### Textauszug
============================================================
Die Post geht, ich muss schließen. Lebe wohl. Dein ewig treuer Freund
C. M. v. Weber m. p.
Den 14.
Statt daß der Brief vorgestern fort sollte, geht er erst heute nebst den zwey
Exemplaren ab. Zu sagen weiß ich weiter nichts, als daß ich dir noch die letzte
Stunde meines Hierseyns widme; denn um 11 Uhr heißt es einsitzen. Wenn ich in
Carlsbad aufhalte, bekömmst du einen Brief von dorther. – Alle Augenblicke werde ich
noch abgerufen, bald schreyt hier ein Maurer und dort ruft ein Zimmermann, denn es
wird in unserm Hause stark gebaut. – Vergiß nicht ein Thema für Flöten-Variationen
bald zu wählen, ich habe große Lust, mich auch öffentlich in dieser Gattung zu
zeigen, ich werde dir immer die Skizze davon schicken, und dich um Anmerkungen,
Verbesserungen in Ansehung des echten Flötensatzes bitten.
Bemerkung.
============================================================
### Einträge im Datensatz
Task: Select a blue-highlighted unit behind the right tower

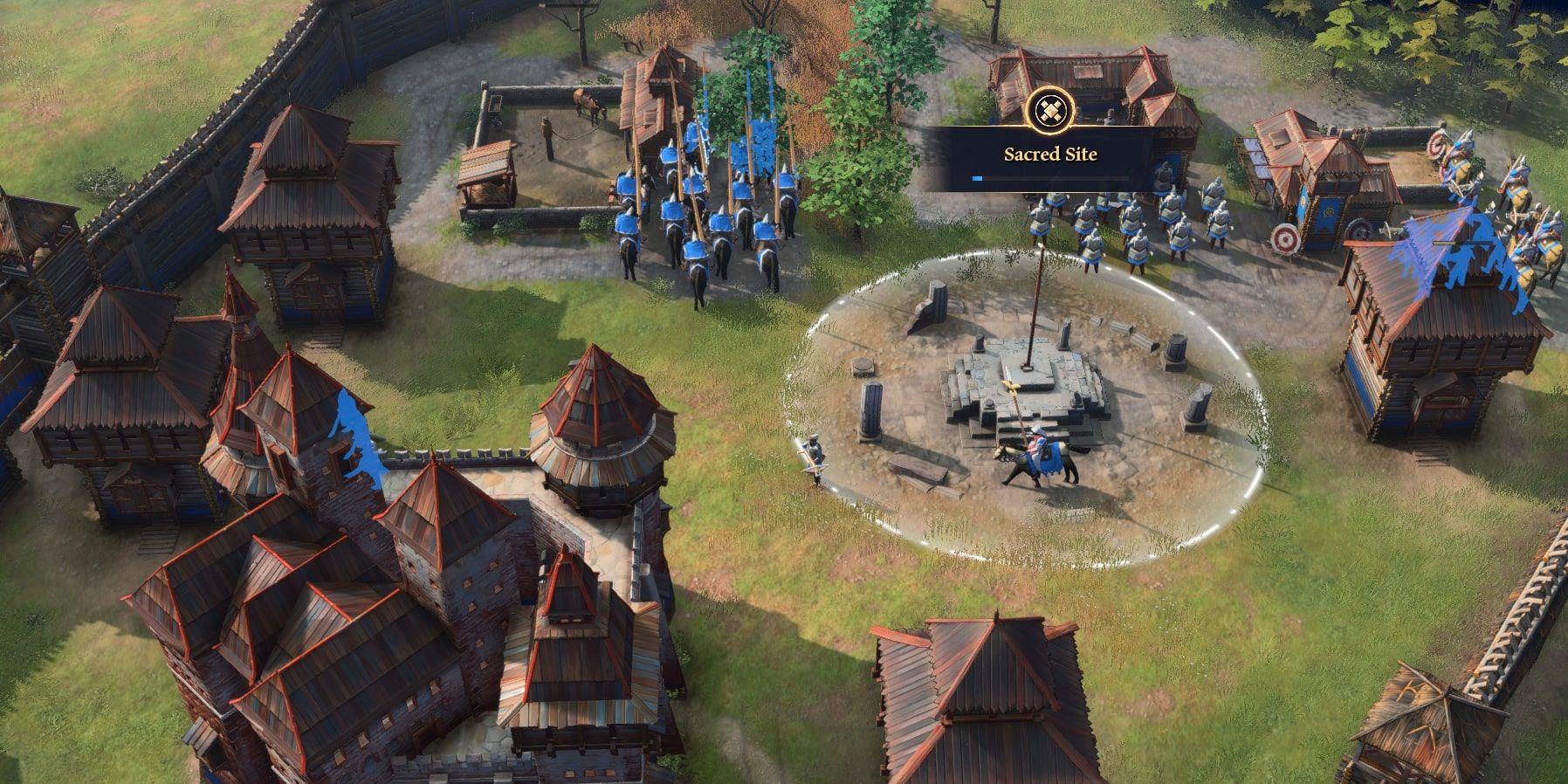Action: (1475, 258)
============================================================
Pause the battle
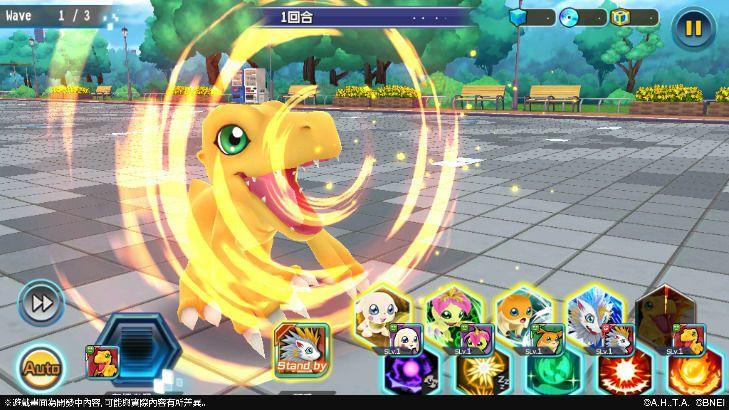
============================================================
### Arbeitsauftrag
Schreibe den Briefauszug ab den Worten „Die Post geht, ich“ bis einschließlich „echten Flötensatzes bitten.“ noch einmal ab. Tausche dabei „Maurer“ gegen „Tischler“ aus.

### Lösung
Die Post geht, ich muss schließen. Lebe wohl. Dein ewig treuer Freund
C. M. v. Weber m. p.
Den 14.
Statt daß der Brief vorgestern fort sollte, geht er erst heute nebst den zwey
Exemplaren ab. Zu sagen weiß ich weiter nichts, als daß ich dir noch die letzte
Stunde meines Hierseyns widme; denn um 11 Uhr heißt es einsitzen. Wenn ich in
Carlsbad aufhalte, bekömmst du einen Brief von dorther. – Alle Augenblicke werde ich
noch abgerufen, bald schreyt hier ein Tischler und dort ruft ein Zimmermann, denn es
wird in unserm Hause stark gebaut. – Vergiß nicht ein Thema für Flöten-Variationen
bald zu wählen, ich habe große Lust, mich auch öffentlich in dieser Gattung zu
zeigen, ich werde dir immer die Skizze davon schicken, und dich um Anmerkungen,
Verbesserungen in Ansehung des echten Flötensatzes bitten.